Bon allez j'exagère un peu, le premier volume vous fera quand même jouer à la devinette de temps à autre et osera un brin de folie avec une phase de dungeon crawler miniature plus tard dans la partie. De son côté, la préquelle vous proposera une poignée d'embranchements scénaristiques qui permettront à la manière d'un Telltale d'établir votre profil psychologique en fin de partie. Il a beau avoir revêtu ses plus beaux atours, Famicom Detective Club reste un murder mystery dans le plus pur style japonais. Et ça va malheureusement avec les casseroles que se traine le genre. On n’a pas passé deux heures sans se retrouver à cliquer un peu au hasard sur toutes les options disponibles pour faire avancer l'histoire parce que la logique des développeurs originaux défiait la cohésion d'un dialogue entre deux êtres humains. Le système de jeu pousse le vice jusqu'à parfois nous obliger à répéter 2 ou 3 fois la même action à la suite, ou une et une autre spécifiquement juste en suivant pour débloquer la suite de l'histoire.
Des errements d'époque qu'on aurait bien aimés voir corrigés par ce remake. Malgré tout, le jeu à ce quelque chose qui nous invite toujours à aller plus loin dans l'investigation. Et puis il y a la relation spéciale entre le héros et son assistante Ayumi Tachibana, ces rebondissements a volonté et des petits clins d'oeil entre les deux jeux (essayez d'appeler le numéro de téléphone de l'avocat du premier jeu dans la préquelle pour voir...) qui font qu'on y revient encore, même après avoir soufflé pendant de longues minutes devant le même dialogue.
Enfin, ce double pack (en Europe uniquement, les jeux sont vendus séparément aux US) trouve parfaitement sa place sur la transportable de Nintendo puisqu'on peut sauvegarder sa partie quasiment n'importe quand et profiter de ses graphismes haute-définition sans bavure, que l'on soit en docké ou sur le petit écran en mode portable. Il faudra toutefois passer la barrière de la langue anglaise puisque le jeu n'est malheureusement pas traduit en français.

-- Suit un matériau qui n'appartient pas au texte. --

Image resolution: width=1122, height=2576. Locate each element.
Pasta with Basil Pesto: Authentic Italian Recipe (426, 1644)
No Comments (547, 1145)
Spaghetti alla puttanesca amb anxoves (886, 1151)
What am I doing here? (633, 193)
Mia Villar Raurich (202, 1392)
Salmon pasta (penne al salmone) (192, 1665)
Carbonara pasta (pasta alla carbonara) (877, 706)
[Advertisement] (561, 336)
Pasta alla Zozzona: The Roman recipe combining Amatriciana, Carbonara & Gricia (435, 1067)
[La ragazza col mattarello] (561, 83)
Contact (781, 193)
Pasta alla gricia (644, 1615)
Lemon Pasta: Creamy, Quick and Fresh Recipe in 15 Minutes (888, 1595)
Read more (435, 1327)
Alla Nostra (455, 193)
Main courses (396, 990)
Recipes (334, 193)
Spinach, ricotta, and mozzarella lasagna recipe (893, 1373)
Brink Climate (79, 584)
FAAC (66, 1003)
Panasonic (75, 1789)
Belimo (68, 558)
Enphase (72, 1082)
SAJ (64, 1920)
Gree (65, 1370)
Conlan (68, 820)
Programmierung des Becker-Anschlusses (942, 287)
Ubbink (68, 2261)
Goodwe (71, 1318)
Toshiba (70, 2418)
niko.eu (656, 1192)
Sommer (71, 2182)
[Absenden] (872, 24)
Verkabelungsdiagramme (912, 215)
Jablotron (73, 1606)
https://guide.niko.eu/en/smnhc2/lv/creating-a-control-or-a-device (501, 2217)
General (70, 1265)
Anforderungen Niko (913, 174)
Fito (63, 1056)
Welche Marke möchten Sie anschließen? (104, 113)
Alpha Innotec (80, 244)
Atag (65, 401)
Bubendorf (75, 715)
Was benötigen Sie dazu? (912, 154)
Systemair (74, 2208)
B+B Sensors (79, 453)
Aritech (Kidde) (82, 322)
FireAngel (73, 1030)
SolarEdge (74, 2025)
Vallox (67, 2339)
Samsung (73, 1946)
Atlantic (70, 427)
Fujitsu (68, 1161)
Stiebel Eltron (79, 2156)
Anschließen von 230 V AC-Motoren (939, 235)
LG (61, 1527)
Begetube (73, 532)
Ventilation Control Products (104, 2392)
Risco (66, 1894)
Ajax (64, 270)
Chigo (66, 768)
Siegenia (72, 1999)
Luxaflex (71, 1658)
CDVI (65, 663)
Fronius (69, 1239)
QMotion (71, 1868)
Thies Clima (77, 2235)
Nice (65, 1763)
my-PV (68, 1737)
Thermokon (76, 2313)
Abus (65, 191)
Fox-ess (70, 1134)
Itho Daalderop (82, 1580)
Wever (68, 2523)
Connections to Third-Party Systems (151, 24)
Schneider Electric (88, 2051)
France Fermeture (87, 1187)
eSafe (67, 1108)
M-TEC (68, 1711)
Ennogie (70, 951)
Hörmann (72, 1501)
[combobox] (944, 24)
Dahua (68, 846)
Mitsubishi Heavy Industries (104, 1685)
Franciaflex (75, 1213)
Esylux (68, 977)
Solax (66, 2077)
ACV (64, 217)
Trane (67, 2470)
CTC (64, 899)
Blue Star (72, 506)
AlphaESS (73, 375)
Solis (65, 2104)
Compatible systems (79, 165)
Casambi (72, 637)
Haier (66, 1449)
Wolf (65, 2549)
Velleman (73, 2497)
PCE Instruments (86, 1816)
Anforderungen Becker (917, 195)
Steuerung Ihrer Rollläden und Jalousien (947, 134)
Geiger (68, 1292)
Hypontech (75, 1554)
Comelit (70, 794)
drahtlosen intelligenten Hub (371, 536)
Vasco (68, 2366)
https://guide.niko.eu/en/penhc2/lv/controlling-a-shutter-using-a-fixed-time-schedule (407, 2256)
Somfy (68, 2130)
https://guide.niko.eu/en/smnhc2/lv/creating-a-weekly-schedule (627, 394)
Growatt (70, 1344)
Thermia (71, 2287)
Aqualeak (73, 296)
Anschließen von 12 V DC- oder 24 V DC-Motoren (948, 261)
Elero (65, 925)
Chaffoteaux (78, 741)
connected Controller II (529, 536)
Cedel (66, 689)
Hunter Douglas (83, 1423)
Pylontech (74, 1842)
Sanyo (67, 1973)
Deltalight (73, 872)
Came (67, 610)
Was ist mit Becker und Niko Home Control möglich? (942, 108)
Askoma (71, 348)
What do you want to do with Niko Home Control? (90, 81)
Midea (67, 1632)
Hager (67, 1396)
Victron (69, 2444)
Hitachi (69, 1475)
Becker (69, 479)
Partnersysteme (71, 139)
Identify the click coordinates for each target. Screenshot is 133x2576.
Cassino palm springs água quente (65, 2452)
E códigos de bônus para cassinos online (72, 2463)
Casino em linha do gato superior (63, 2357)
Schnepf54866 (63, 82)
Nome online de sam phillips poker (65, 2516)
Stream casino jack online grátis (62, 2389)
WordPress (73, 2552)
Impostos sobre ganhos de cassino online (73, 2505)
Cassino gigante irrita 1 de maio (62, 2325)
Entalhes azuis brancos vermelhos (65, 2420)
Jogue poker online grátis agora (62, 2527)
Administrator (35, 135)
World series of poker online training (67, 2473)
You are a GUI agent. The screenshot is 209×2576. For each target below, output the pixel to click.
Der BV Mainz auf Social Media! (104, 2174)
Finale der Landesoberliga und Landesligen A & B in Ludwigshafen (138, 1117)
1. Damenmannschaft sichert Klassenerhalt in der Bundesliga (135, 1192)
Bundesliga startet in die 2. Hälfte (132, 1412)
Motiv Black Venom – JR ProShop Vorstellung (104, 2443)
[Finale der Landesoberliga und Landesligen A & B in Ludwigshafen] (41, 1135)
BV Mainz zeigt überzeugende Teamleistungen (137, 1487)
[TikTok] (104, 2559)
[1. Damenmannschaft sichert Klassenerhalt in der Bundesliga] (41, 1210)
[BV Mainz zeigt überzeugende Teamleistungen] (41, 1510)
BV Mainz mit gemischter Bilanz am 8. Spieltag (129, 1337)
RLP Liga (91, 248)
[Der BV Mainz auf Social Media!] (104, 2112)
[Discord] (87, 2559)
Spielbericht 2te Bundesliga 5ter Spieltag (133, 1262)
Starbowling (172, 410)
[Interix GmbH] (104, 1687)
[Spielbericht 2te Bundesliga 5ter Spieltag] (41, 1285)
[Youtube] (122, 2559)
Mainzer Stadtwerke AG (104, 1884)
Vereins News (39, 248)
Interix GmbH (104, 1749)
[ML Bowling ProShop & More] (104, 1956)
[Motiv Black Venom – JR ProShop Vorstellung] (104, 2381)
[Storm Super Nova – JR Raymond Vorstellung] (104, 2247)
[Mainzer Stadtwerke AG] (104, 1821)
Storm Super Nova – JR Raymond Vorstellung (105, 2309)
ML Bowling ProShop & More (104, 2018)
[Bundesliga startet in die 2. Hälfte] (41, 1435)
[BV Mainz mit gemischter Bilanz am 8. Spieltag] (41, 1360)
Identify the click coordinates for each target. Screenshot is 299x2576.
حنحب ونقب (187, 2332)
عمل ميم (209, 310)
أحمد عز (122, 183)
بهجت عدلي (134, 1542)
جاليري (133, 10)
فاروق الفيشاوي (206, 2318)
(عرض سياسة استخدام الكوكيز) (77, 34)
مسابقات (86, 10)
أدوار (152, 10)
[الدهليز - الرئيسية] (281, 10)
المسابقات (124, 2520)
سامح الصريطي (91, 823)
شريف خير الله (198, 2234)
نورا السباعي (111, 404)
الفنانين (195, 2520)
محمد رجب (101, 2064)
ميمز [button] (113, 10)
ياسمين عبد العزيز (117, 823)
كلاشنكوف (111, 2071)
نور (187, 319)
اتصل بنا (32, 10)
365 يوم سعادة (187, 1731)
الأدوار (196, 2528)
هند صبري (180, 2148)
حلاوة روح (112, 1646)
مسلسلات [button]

Si son scénario n'a pas pris une ride en 35 ans, Famicom Detective Club à de quoi faire grincer des dents les allergiques aux menus austères et aux systèmes de jeu parfois épineux, vestiges d'une époque en partie révolue. Par contre, il est intouchable sur tout le reste : de sa partie audiovisuelle absolument inattaquable à des aventures palpitantes et bien écrites. En passant par un certain instantané du Japon de la fin des années 80 qui rappellera des souvenirs à tous ceux qui l'ont vécu par procuration, le mercredi après-midi devant leur poste de télévision. Deux morceaux d'histoire remis au goût du jour en somme, et qu'on espère un jour suivi de potentielles suites, toujours écrites par leur papa de coeur.